Return each line exactly as written. Begin with the first line of the entries and end with the line that has "Click the vertical".

- _Information given_
"""

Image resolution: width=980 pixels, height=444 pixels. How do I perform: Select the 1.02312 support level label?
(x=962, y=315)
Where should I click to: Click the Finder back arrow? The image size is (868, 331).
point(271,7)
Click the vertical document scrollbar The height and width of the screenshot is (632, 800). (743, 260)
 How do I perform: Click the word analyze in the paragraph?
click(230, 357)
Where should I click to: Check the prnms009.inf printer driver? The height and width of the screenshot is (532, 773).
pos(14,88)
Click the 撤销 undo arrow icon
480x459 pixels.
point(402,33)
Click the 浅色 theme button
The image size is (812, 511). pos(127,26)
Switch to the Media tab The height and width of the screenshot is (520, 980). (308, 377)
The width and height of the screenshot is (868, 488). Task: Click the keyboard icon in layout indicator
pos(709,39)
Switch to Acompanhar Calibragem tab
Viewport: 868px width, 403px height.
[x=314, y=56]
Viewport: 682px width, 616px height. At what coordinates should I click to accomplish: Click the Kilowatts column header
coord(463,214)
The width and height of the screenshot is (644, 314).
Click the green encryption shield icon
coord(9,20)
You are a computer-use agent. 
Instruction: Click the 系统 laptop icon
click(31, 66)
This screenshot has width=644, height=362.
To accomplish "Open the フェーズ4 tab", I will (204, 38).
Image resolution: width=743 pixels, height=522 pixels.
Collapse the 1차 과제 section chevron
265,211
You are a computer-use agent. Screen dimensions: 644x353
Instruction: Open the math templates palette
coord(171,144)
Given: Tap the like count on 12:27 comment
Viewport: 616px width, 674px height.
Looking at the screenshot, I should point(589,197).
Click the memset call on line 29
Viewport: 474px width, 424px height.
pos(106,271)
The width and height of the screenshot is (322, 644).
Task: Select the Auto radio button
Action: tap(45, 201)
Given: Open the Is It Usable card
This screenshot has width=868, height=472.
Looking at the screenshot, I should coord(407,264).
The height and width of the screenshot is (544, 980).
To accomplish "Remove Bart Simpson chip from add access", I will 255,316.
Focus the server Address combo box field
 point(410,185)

"""

- _Task answer_
Image resolution: width=980 pixels, height=444 pixels. How do I perform: Select the 1.02312 support level label?
(x=962, y=315)
Where should I click to: Click the Finder back arrow? The image size is (868, 331).
point(271,7)
Click the vertical document scrollbar The height and width of the screenshot is (632, 800). (743, 260)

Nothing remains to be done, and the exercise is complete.